_EXERCISE AIM_
Starting at the line that contains "Task: Collapse the Meine Ebene layer", please transcribe every line through the end of the entries, exactly and with no pictures.

Saved data entries

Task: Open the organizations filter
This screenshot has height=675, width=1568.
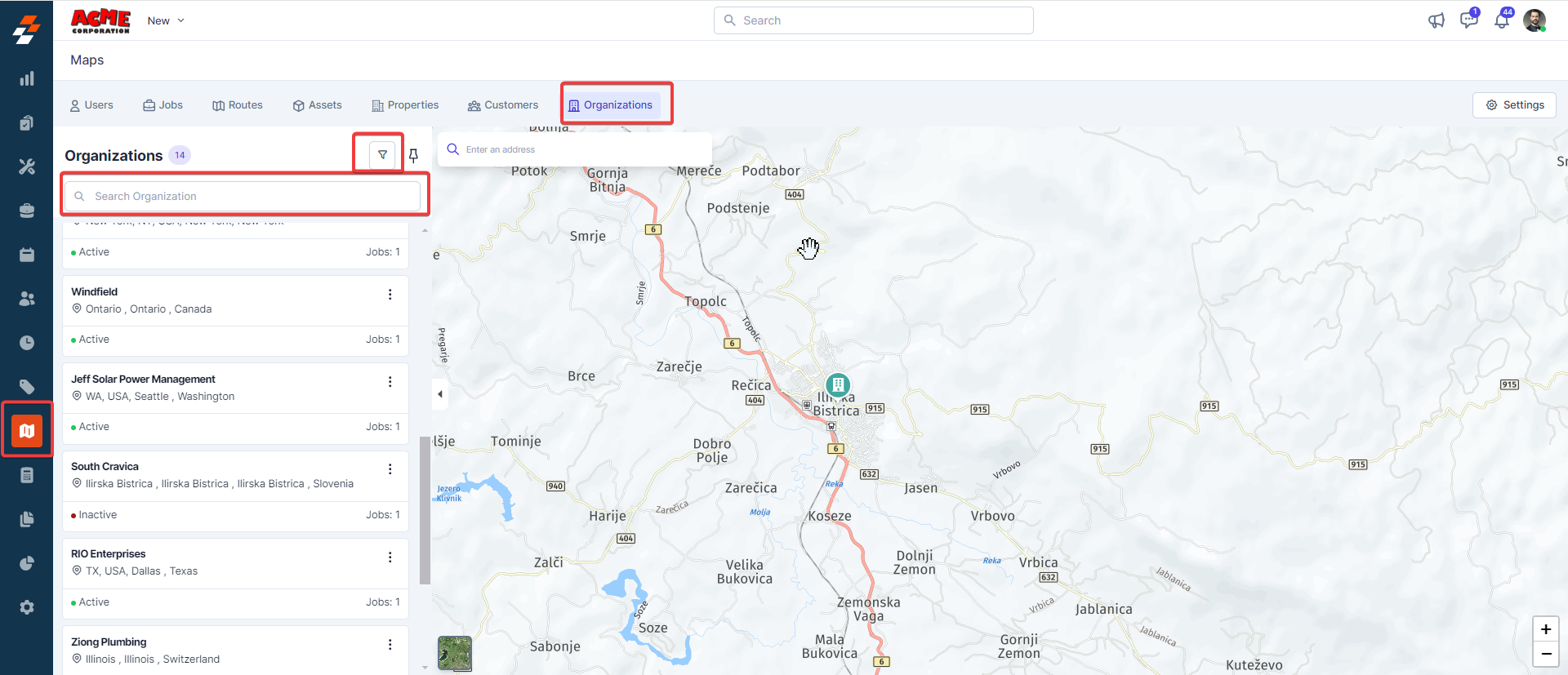Action: click(x=382, y=155)
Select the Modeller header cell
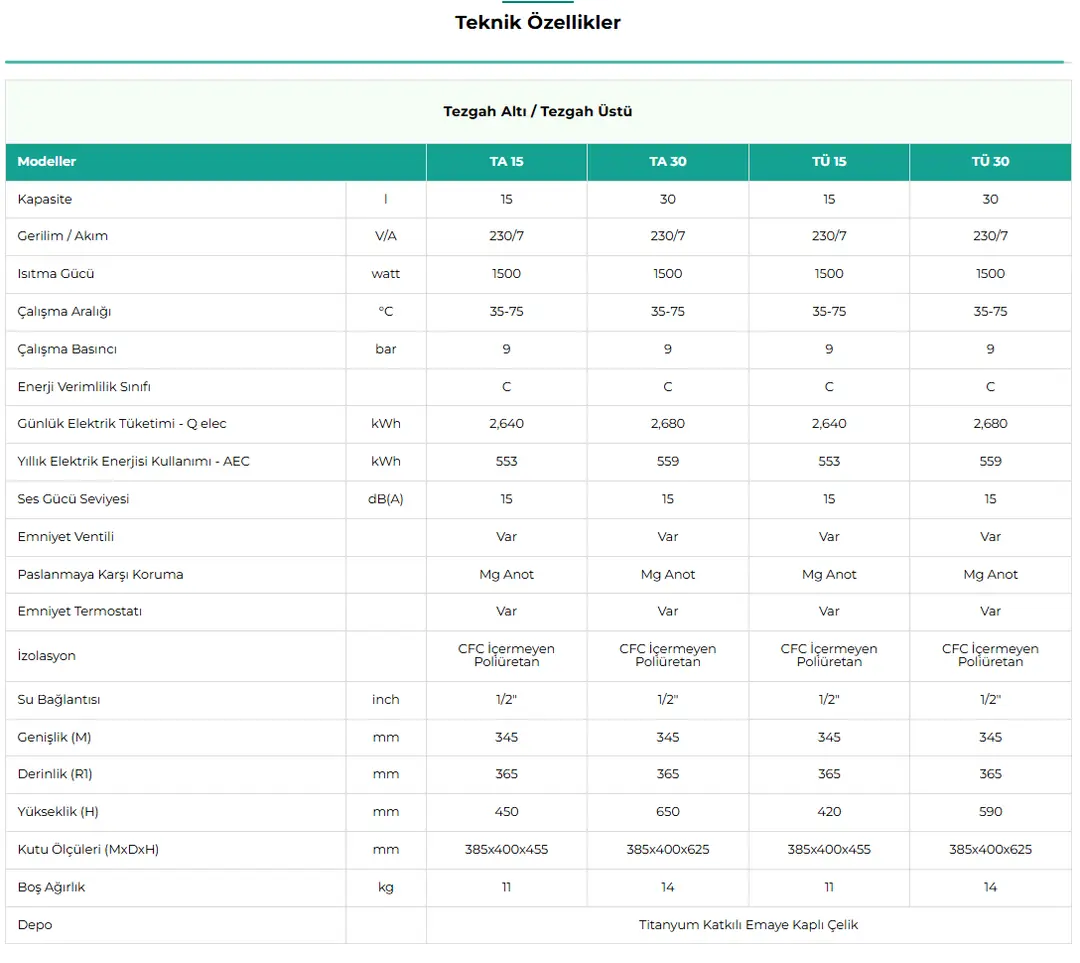 [x=47, y=161]
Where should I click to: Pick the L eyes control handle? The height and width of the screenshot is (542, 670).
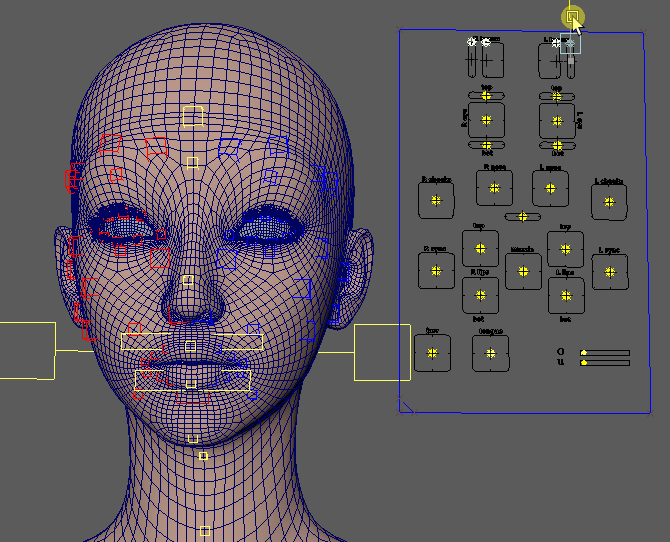click(x=550, y=187)
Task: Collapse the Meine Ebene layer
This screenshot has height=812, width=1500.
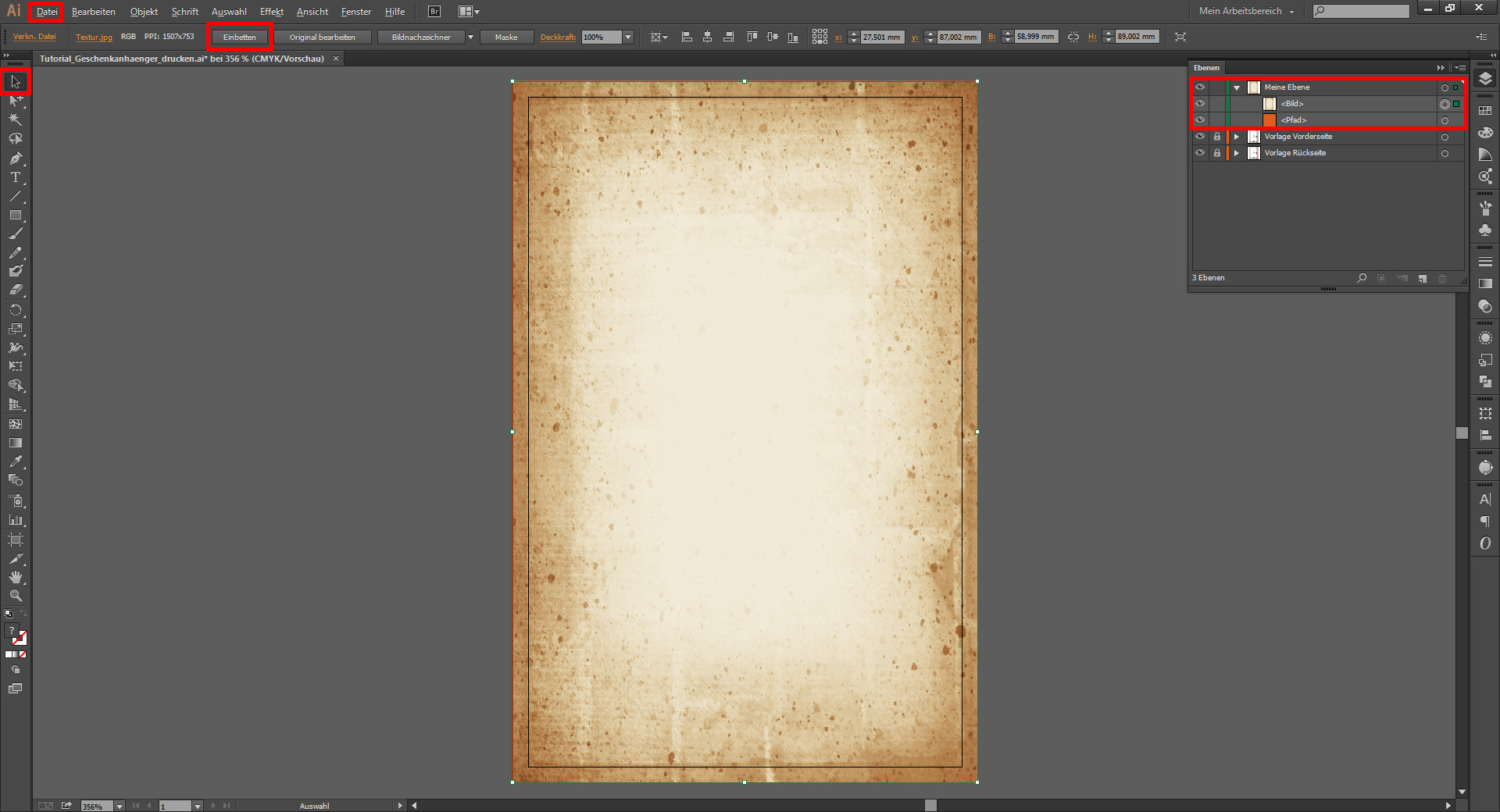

_EXERCISE OUTPUT_
Task: Collapse the Meine Ebene layer
This screenshot has height=812, width=1500.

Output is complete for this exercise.